■ **Problem details**
Reproduce every line of the listing below verbatim, leaving nothing out.

Stored data entries:
++++++++++

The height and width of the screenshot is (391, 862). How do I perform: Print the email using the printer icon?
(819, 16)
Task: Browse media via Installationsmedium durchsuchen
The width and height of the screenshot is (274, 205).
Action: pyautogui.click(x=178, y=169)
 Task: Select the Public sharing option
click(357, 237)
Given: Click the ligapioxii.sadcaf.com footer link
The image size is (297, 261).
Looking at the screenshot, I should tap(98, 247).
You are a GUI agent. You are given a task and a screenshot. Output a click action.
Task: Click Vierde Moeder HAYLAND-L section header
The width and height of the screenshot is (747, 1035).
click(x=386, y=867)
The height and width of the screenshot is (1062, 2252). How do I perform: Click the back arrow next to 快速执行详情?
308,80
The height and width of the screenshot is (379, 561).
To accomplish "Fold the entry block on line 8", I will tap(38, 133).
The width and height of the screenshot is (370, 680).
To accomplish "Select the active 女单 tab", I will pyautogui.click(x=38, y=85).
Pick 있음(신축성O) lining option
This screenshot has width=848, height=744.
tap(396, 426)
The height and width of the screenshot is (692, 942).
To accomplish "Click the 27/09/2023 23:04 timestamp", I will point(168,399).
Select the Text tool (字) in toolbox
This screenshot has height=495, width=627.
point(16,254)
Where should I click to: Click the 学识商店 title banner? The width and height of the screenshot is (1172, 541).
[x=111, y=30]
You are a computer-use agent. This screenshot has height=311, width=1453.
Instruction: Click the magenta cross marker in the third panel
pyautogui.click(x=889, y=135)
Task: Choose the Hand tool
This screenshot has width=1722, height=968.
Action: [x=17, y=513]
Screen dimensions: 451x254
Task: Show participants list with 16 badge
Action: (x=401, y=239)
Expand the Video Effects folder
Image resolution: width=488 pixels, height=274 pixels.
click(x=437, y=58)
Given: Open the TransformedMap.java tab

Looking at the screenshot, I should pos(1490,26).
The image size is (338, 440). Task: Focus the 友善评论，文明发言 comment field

++++++++++

■ **Worked answer**
The height and width of the screenshot is (391, 862). How do I perform: Print the email using the printer icon?
(819, 16)
Task: Browse media via Installationsmedium durchsuchen
The width and height of the screenshot is (274, 205).
Action: pyautogui.click(x=178, y=169)
 Task: Select the Public sharing option
click(357, 237)
Given: Click the ligapioxii.sadcaf.com footer link
The image size is (297, 261).
Looking at the screenshot, I should tap(98, 247).
You are a GUI agent. You are given a task and a screenshot. Output a click action.
Task: Click Vierde Moeder HAYLAND-L section header
The width and height of the screenshot is (747, 1035).
click(x=386, y=867)
The height and width of the screenshot is (1062, 2252). How do I perform: Click the back arrow next to 快速执行详情?
308,80
The height and width of the screenshot is (379, 561).
To accomplish "Fold the entry block on line 8", I will tap(38, 133).
The width and height of the screenshot is (370, 680).
To accomplish "Select the active 女单 tab", I will pyautogui.click(x=38, y=85).
Pick 있음(신축성O) lining option
This screenshot has width=848, height=744.
tap(396, 426)
The height and width of the screenshot is (692, 942).
To accomplish "Click the 27/09/2023 23:04 timestamp", I will point(168,399).
Select the Text tool (字) in toolbox
This screenshot has height=495, width=627.
point(16,254)
Where should I click to: Click the 学识商店 title banner? The width and height of the screenshot is (1172, 541).
[x=111, y=30]
You are a computer-use agent. This screenshot has height=311, width=1453.
Instruction: Click the magenta cross marker in the third panel
pyautogui.click(x=889, y=135)
Task: Choose the Hand tool
This screenshot has width=1722, height=968.
Action: [x=17, y=513]
Screen dimensions: 451x254
Task: Show participants list with 16 badge
Action: (x=401, y=239)
Expand the Video Effects folder
Image resolution: width=488 pixels, height=274 pixels.
click(x=437, y=58)
Given: Open the TransformedMap.java tab

Looking at the screenshot, I should pos(1490,26).
The image size is (338, 440). Task: Focus the 友善评论，文明发言 comment field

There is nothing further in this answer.